Houve interposição de recurso e o Tribunal de 2ª Instância reformou a decisão, fundamentada na preservação da segurança jurídica da autonomia da pessoa jurídica de responsabilidade limitada e, que a empresa havia sido validamente constituída.
Desse modo, a teoria se difundiu e foi incorporada ao ordenamento jurídico brasileiro, inicialmente pelo Código de Defesa do Consumidor e posteriormente, pelo Código Civil de 2002.
2 – Recente entendimento firmado pelo Superior Tribunal de Justiça
Recentemente, o STJ julgou o REsp nº 1860333 – DF, acerca do incidente de desconsideração da personalidade jurídica.

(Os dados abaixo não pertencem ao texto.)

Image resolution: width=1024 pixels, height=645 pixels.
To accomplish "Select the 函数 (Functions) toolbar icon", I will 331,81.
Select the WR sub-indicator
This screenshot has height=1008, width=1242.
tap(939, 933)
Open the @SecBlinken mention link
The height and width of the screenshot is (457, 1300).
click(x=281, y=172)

Trata-se, em sua origem, de agravo de instrumento contra decisão interlocutória que estendeu a responsabilidade pelo pagamento do objeto da execução à empresa (pessoa jurídica) e aos administradores da executada.
O Tribunal de Justiça declarou que sempre que a personalidade da pessoa jurídica for obstáculo ao ressarcimento dos prejuízos causados aos consumidores, caberá sua desconsideração, e alcance dos bens particulares dos sócios e administradores (não sócios). Opostos embargos de declaração, estes foram rejeitados.
Nas razões do recurso especial, os recorrentes apontaram violação do parágrafo 5º, do artigo 28, do Código de Defesa do Consumidor, que não se aplicaria aos administradores não sócios, e a ausência de comprovação dos requisitos contidos no artigo 50, do Código Civil.
Ao prolatar seu voto, o Ministro Relator Marco Buzzi explicitou a diferença da teoria maior, prevista no Código Civil e a teoria menor, expressa no Código de Defesa do Consumidor.
Segundo a teoria maior, no caso de abuso de personalidade jurídica, existe a possibilidade de se estender determinadas obrigações da empresa aos sócios e administradores. Contudo, além de se demonstrar a insolvência da empresa, é necessário comprovar o desvio de finalidade e efetiva confusão patrimonial.
A desconsideração da personalidade jurídica disciplinada no Código de Defesa do Consumidor, contempla em seu “caput” requisitos mais rígidos, como abuso de direito, excesso de poder, prática de ato ilícito, entre outros, aproximando-se da teoria maior. No entanto, seu parágrafo 5º, prevê a possibilidade de desconsideração da personalidade jurídica, sempre que sua personalidade for obstáculo ao ressarcimento dos prejuízos causados aos consumidores, portanto, não se subordina à demonstração dos requisitos previstos em seu “caput” – teoria menor.
Ocorre que, inexiste previsão específica no parágrafo 5º, do art. 28, CDC referente à possibilidade de responsabilização do administrador que não integra o quadro societário da pessoa jurídica.
Assim, tendo o caso apreciado decorrido de desconsideração da personalidade jurídica com base no art. 28, parágrafo 5º, do Código de Defesa do Consumidor, em razão da ausência de bens penhoráveis da executada, e não tendo sido demonstrada a ocorrência de qualquer abuso, excesso ou infração ao estatuto social ou à lei, o recurso especial foi provido, afastando os efeitos da desconsideração da personalidade jurídica em relação aos administradores não sócios.
Considerando a especificidade do parágrafo 5º, do art. 28, do Código de Defesa do Consumidor e as consequências decorrentes de sua aplicação (extensão da responsabilidade obrigacional), entendeu-se pela inviabilidade de inserção de uma interpretação extensiva do art. 50, do Código Civil, especialmente, quanto ao atingimento do patrimônio do administrador não sócio.
No mesmo sentido: REsp nº 1.862.557/DF e REsp nº 1.658.648/SP.